What to work on –
Isolate every line in the data with the string "Sticker" and copy it.

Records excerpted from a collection
■ ■ ■ ■

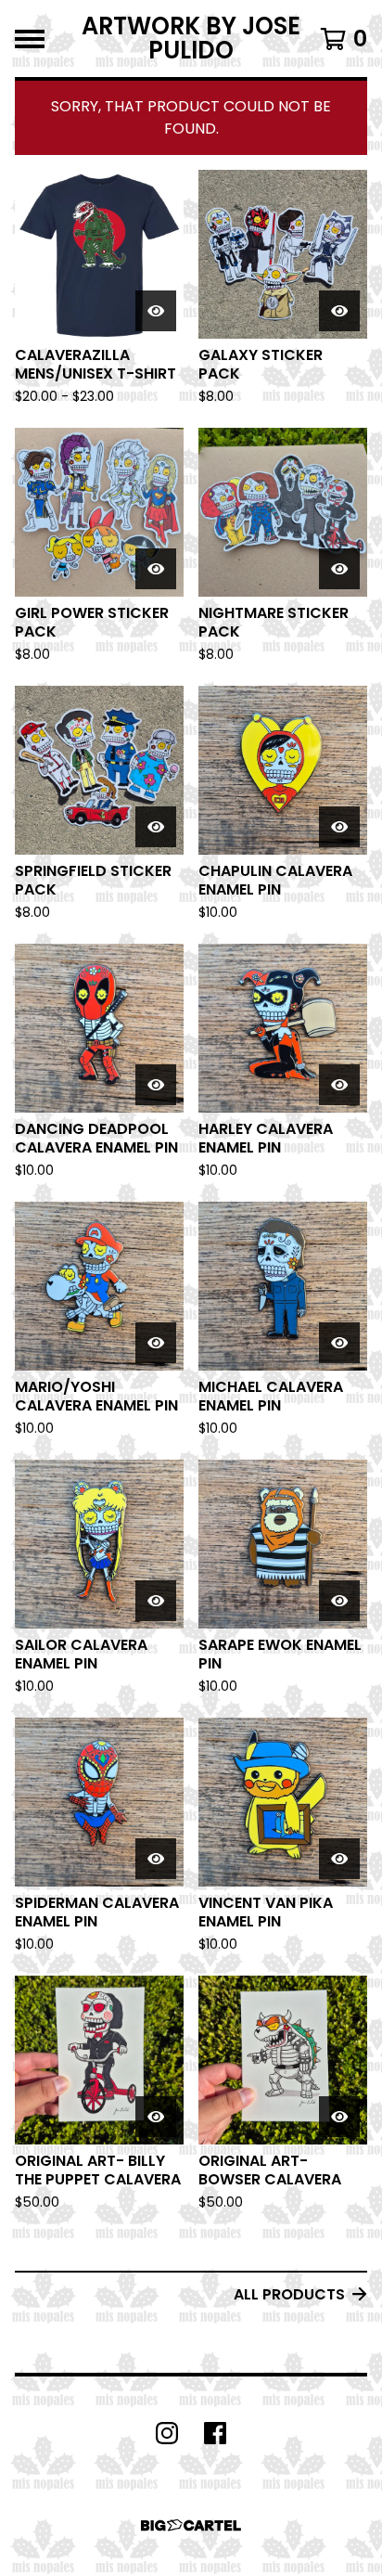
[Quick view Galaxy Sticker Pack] (339, 310)
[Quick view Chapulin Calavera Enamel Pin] (339, 826)
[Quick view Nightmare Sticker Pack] (339, 568)
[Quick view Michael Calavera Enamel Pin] (339, 1342)
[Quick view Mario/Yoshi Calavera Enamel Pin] (155, 1342)
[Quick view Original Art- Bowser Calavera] (339, 2116)
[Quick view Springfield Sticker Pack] (155, 826)
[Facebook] (215, 2433)
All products (289, 2294)
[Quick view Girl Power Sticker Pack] (155, 568)
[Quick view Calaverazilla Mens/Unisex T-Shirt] (155, 310)
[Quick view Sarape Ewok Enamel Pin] (339, 1600)
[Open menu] (30, 39)
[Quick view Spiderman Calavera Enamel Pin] (155, 1858)
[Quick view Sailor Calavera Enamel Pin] (155, 1600)
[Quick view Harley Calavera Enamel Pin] (339, 1084)
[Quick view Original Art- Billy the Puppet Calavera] (155, 2116)
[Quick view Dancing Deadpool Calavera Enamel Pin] (155, 1084)
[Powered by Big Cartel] (191, 2525)
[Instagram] (166, 2433)
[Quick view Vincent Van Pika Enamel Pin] (339, 1858)
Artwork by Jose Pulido (191, 38)
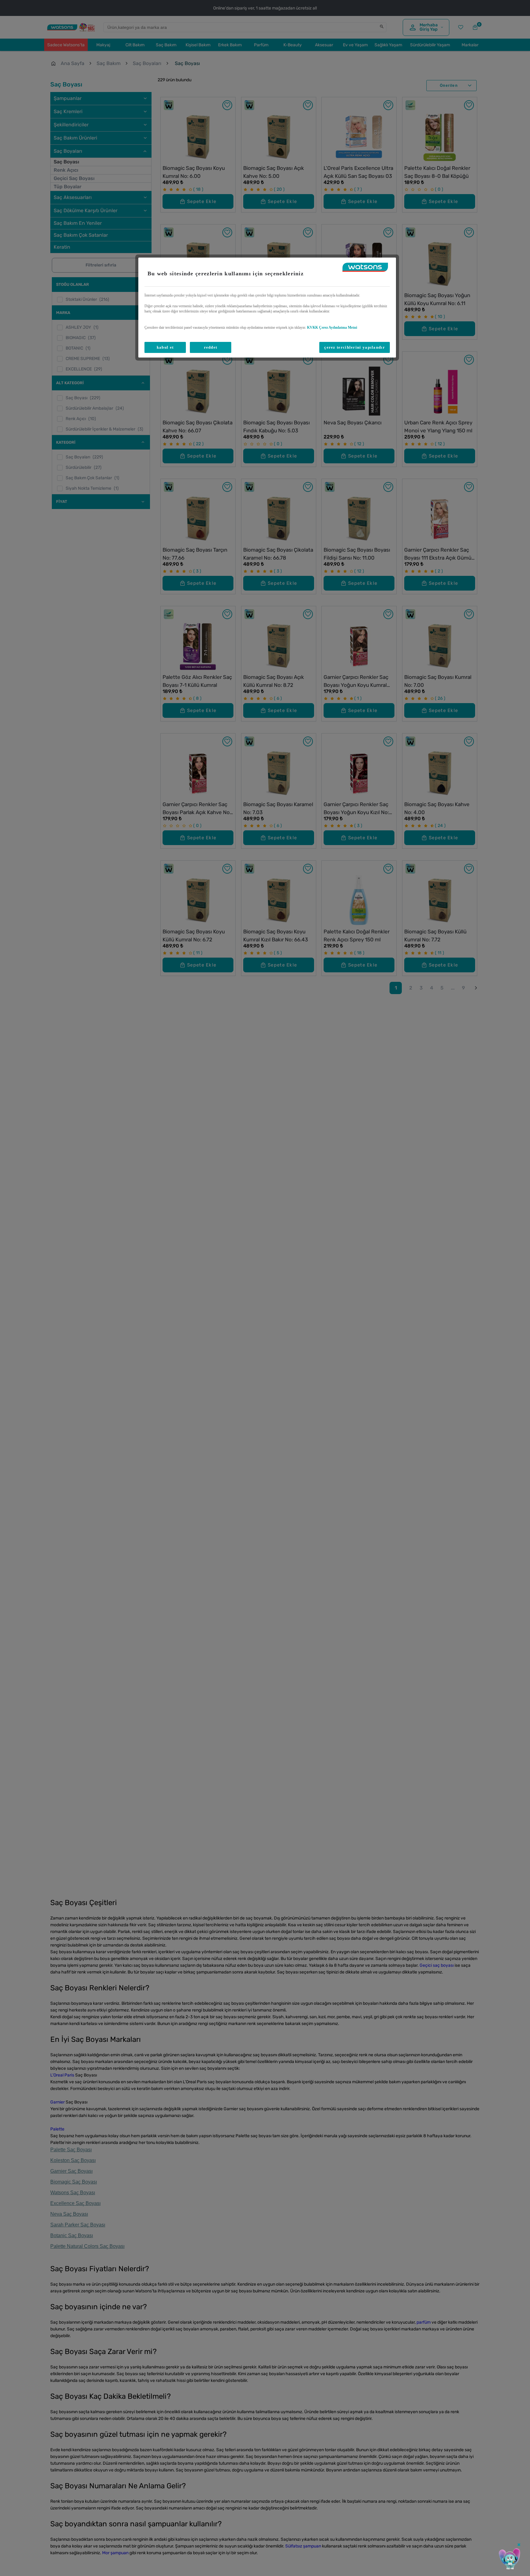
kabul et (165, 347)
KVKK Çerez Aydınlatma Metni (332, 327)
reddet (210, 347)
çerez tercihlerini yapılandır (354, 347)
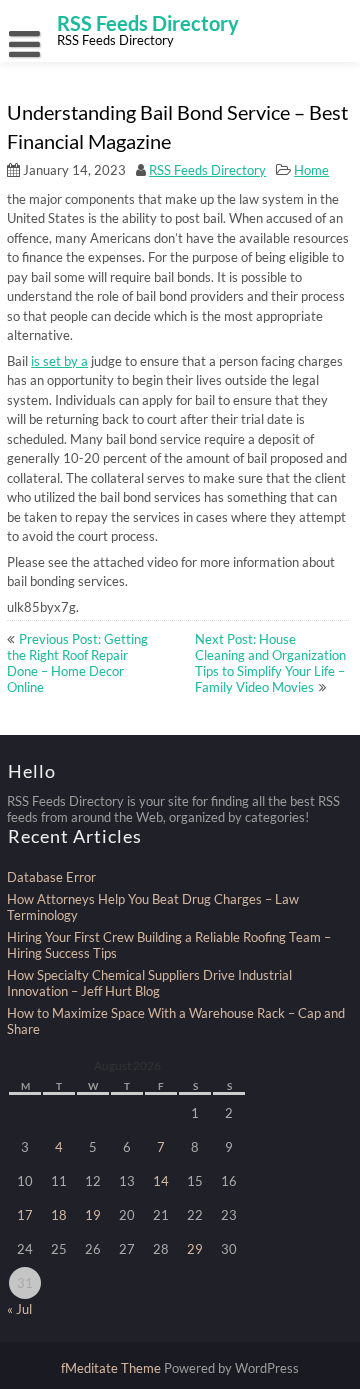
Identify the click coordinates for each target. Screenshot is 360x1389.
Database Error (51, 877)
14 (161, 1181)
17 (25, 1215)
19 (93, 1215)
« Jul (19, 1309)
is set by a (59, 361)
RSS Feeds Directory (207, 170)
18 (59, 1215)
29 (195, 1249)
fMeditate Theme (112, 1368)
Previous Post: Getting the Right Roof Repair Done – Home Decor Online (77, 663)
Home (311, 170)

■ ■ ■ ■

Response box –
[Quick view Galaxy Sticker Pack] (339, 310)
[Quick view Nightmare Sticker Pack] (339, 568)
[Quick view Springfield Sticker Pack] (155, 826)
[Quick view Girl Power Sticker Pack] (155, 568)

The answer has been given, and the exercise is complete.